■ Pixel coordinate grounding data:

+ + + + + + +

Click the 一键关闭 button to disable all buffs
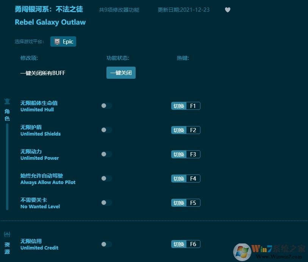The width and height of the screenshot is (308, 262). click(x=121, y=72)

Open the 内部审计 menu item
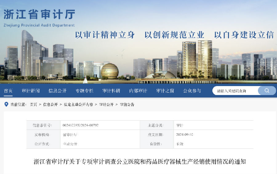(138, 91)
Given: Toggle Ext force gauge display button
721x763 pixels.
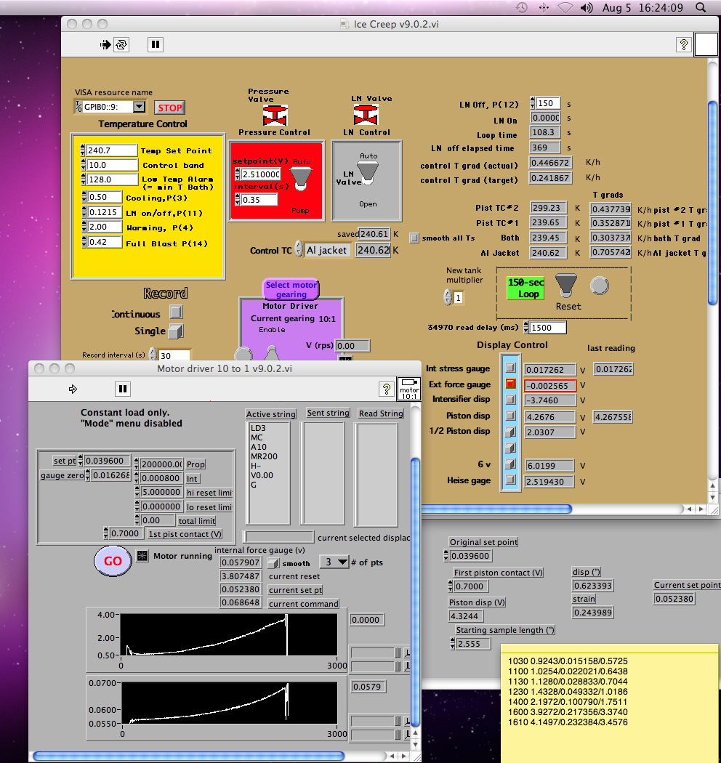Looking at the screenshot, I should [511, 384].
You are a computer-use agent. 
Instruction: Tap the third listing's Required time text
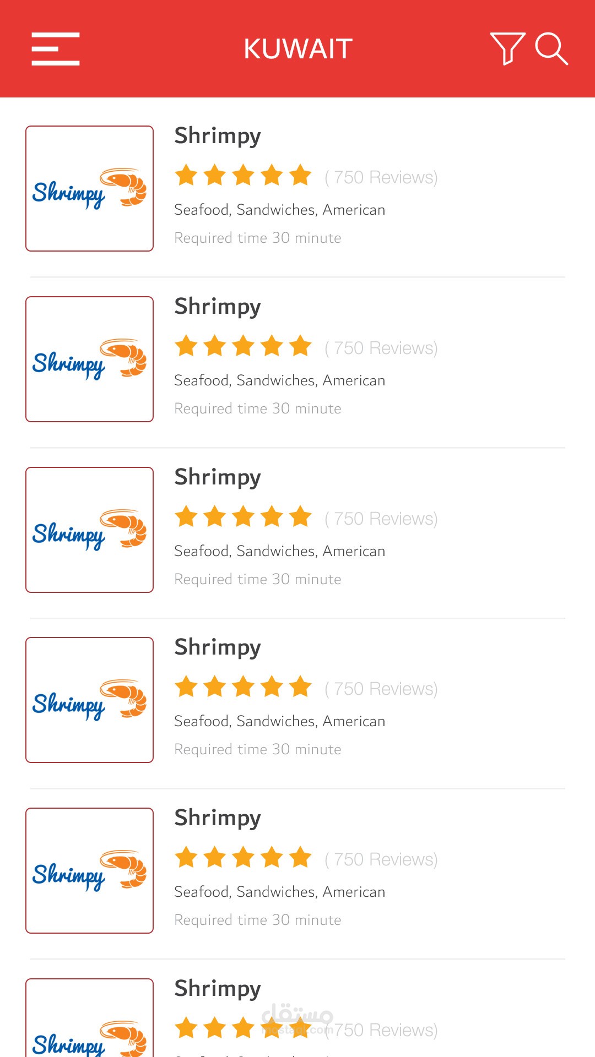point(257,579)

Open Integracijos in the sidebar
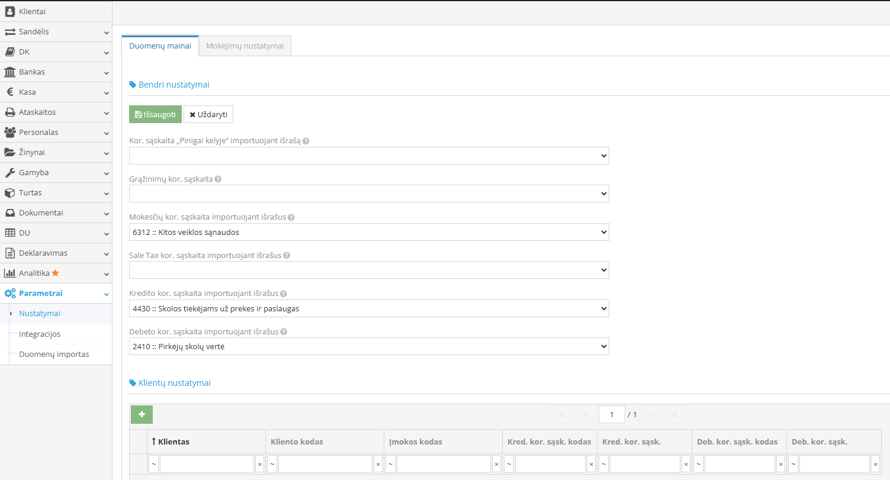(40, 334)
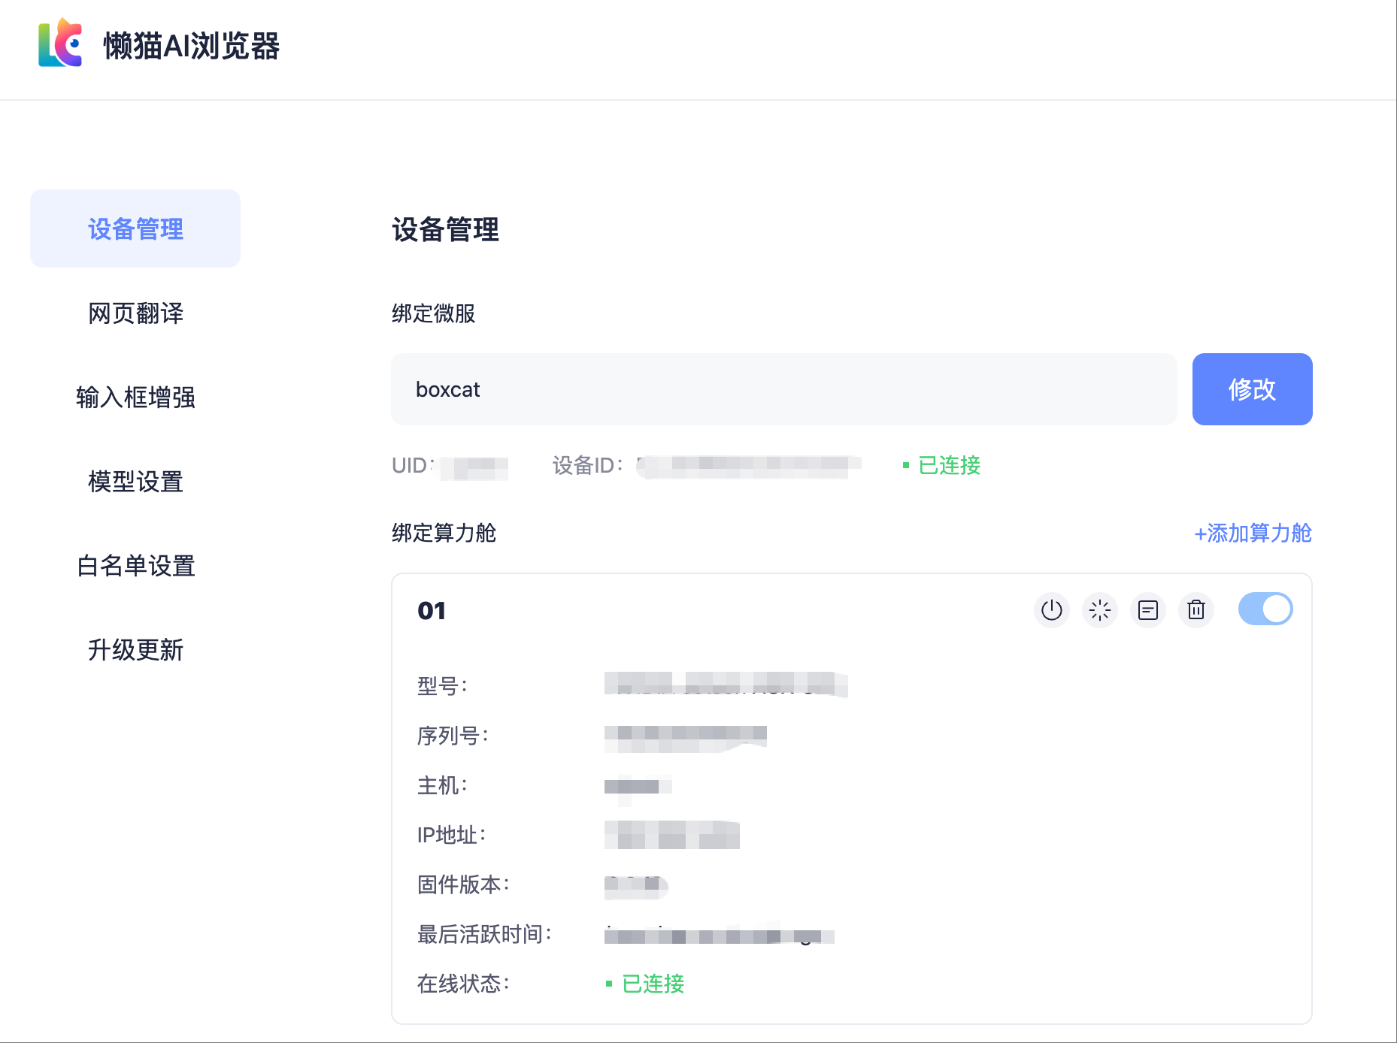Open the 设备管理 sidebar tab

pos(135,228)
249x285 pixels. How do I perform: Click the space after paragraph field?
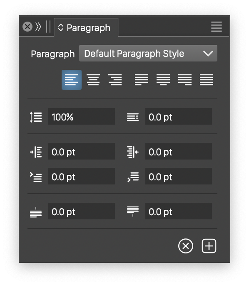click(179, 211)
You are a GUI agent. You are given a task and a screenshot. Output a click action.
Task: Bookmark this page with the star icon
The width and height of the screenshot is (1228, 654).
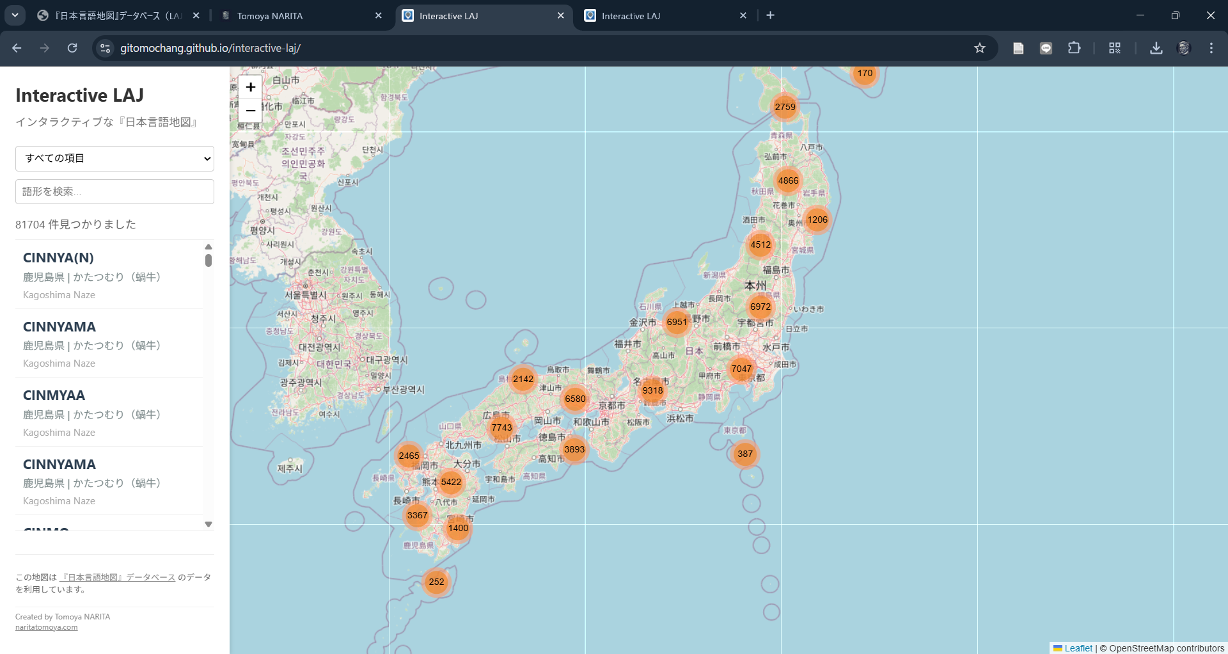coord(979,48)
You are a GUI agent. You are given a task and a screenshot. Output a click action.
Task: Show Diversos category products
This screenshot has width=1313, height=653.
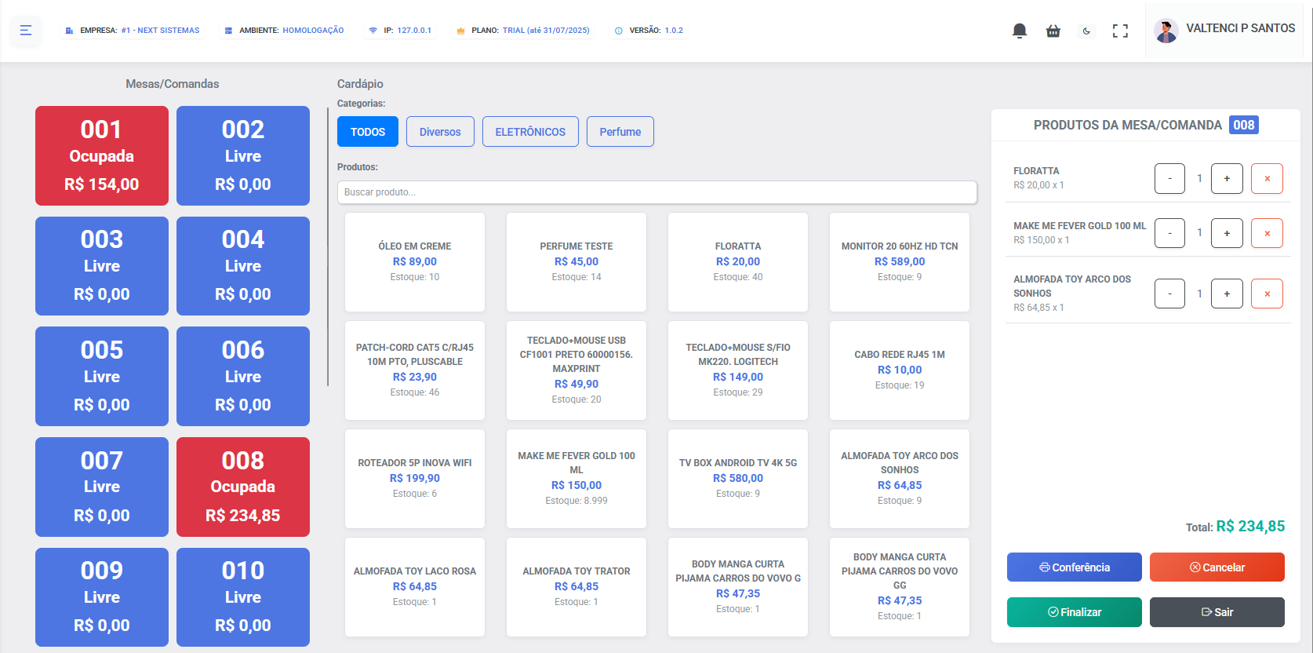coord(440,132)
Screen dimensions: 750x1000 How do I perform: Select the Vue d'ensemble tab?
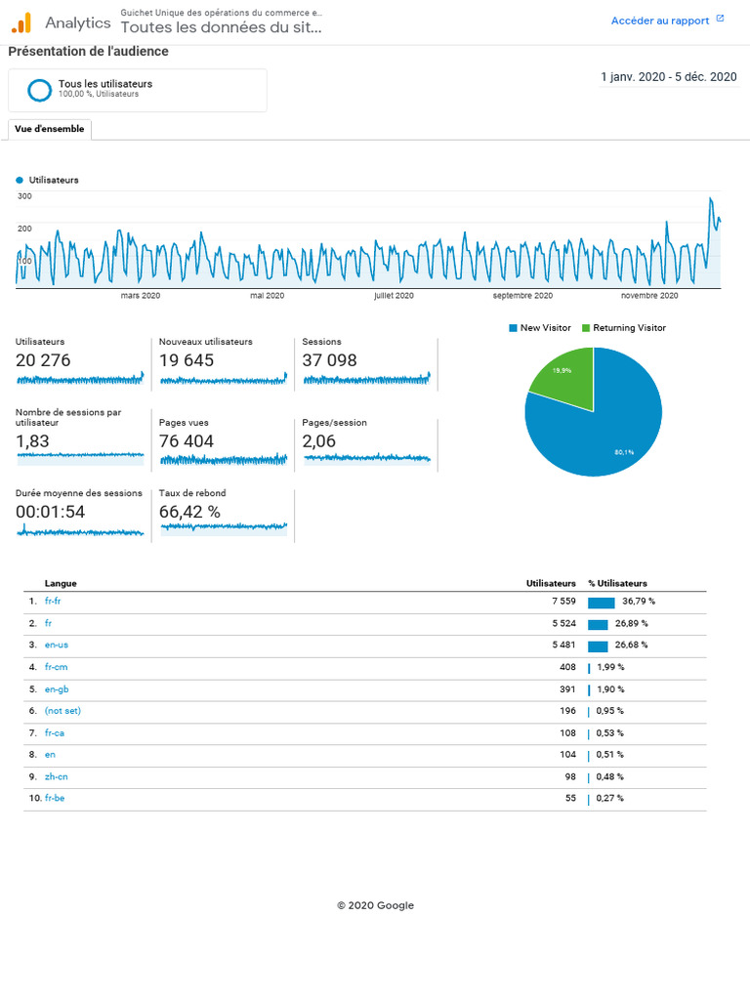[50, 129]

+ + + + + + +

■ Your assignment: In your copy of the entries above, keep the text exact and leave out the pictures.

■ Response area:
Click the 一键关闭 button to disable all buffs
The width and height of the screenshot is (308, 262). click(x=121, y=72)

Open the 内部审计 menu item
(138, 91)
Given: Toggle Ext force gauge display button
721x763 pixels.
Looking at the screenshot, I should [511, 384].
You are a computer-use agent. 
Instruction: Tap the third listing's Required time text
point(257,579)

Open Integracijos in the sidebar
(40, 334)
Open the 设备管理 sidebar tab

pos(135,228)
249x285 pixels. How do I perform: Click the space after paragraph field?
click(179, 211)
You are a GUI agent. You are given a task and a screenshot. Output a click action.
Task: Bookmark this page with the star icon
The width and height of the screenshot is (1228, 654).
coord(979,48)
You are a GUI agent. You are given a task and a screenshot. Output a click action.
Task: Show Diversos category products
This screenshot has width=1313, height=653.
coord(440,132)
Screen dimensions: 750x1000 How do I perform: Select the Vue d'ensemble tab?
[50, 129]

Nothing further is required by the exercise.